Intermède récréatif de L.Gaudé, dans l'attente d'une création plus consistante. C'est très curieux, ce texte ressemble à un échauffement narratif, l'auteur semblant en quête d'une histoire à raconter. Il convoque l'histoire parisienne et ses personnages rencontrés au hasard d'une interpellation, homme-ombre qu'il suit, précède, dans une brillante sarabande. Il laisse vagabonder ses références personnelles, intimes ou culturelles, cultuelles aussi, pourrait-on dire, repères dans une ville-monde foisonnante, mélange d'époques, la mort croise le chemin du vagabond de la nuit, la folie s'invite au théâtre, les interconnexions se font et se défont, naissance à la gare Montparnasse, fin du voyage à la Gare de l'Est, descente vers l'aube qui pointe, le réel temporel reprend ses droits, l'ombre, témoin de la nuit, repart en quête d'un guide mémoriel, autre vie, autres lieux, infini de possibles dans l'entrelacs des rues parisiennes, si riches, ruisselant d'histoires à conter, coups de fusil, libération, espoir.

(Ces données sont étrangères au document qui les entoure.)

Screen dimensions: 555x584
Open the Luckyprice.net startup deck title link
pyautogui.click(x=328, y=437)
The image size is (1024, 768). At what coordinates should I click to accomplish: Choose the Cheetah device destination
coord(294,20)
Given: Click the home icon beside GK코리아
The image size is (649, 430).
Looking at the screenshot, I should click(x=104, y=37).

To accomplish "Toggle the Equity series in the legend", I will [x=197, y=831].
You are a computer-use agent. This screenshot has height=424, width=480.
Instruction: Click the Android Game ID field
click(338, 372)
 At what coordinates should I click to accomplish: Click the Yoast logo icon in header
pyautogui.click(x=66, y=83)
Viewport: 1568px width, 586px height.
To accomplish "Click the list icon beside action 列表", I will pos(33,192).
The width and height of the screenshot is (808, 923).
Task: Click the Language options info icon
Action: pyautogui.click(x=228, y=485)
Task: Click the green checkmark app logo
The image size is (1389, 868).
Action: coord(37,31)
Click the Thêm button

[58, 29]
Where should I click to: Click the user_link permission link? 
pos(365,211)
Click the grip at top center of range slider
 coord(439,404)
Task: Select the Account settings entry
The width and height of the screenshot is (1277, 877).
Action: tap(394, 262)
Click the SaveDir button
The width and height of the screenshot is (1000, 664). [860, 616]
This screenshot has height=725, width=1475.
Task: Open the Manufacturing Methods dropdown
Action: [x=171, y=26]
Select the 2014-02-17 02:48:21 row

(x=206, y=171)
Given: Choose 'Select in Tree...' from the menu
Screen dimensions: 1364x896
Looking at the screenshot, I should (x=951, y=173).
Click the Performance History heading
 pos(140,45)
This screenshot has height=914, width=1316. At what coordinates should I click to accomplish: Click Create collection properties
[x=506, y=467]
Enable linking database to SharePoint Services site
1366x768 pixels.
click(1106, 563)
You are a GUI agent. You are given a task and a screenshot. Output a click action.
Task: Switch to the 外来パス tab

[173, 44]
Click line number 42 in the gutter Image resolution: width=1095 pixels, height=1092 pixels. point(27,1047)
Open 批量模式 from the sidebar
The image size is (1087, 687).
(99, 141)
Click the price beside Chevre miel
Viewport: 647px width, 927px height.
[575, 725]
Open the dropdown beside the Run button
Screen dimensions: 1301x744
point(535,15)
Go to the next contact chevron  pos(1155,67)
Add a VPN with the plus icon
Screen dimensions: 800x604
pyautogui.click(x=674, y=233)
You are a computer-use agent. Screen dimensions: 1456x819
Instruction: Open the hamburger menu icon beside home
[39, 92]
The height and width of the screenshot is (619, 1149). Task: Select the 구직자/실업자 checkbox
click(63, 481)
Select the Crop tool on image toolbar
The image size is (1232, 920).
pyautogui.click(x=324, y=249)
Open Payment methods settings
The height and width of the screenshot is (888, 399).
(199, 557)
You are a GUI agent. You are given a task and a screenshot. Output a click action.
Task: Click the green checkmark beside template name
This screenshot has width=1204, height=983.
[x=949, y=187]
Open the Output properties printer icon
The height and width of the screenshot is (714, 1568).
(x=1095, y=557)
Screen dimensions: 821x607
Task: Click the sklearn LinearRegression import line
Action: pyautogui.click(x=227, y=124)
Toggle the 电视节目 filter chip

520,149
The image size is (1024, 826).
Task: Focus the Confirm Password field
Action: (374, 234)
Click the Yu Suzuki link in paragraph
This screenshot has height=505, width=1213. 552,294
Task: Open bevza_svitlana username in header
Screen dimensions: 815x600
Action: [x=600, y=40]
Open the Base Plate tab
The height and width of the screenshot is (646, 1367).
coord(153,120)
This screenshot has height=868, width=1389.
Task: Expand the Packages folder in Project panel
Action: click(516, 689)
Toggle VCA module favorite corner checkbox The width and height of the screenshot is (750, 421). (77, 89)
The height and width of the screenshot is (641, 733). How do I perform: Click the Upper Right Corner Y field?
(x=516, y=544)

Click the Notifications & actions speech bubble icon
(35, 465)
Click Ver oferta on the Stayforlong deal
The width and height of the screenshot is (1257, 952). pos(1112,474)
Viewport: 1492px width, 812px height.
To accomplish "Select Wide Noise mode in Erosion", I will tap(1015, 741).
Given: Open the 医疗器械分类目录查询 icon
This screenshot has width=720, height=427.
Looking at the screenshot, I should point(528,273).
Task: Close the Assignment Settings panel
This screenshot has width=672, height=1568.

Les mystères de Paris, la Chouette rencontre Thénardier, Javert n'est pas loin, et
François Villon bamboche à tout va, Artaud verbalise son séjour aveyronnais et je joue au frisbee sur la parvis de Notre-Dame, j'ai vingt ans et je ne laisserai personne dire que c'est le plus bel âge et pourtant, ça l'est, celui où l'on ne meurt qu'une fois, pas le temps de renaître, de se repaître d'illusions jusqu'à
la nausée. Monsieur
Sartre à la terrasse du café de Flore, regardait les jeunes filles passer sur le boulevard en pensant à Simone qui, elle, libérait le beau sexe de ses multiples carcans et lui, se perdant dans un romantisme prolétarien déjà condamné par
L Histoire.
Paris est une fête pour qui le veut, pour qui en a les moyens, intellectuels, cognitifs ou financiers, gros mot lâché, omniscient aujourd'hui.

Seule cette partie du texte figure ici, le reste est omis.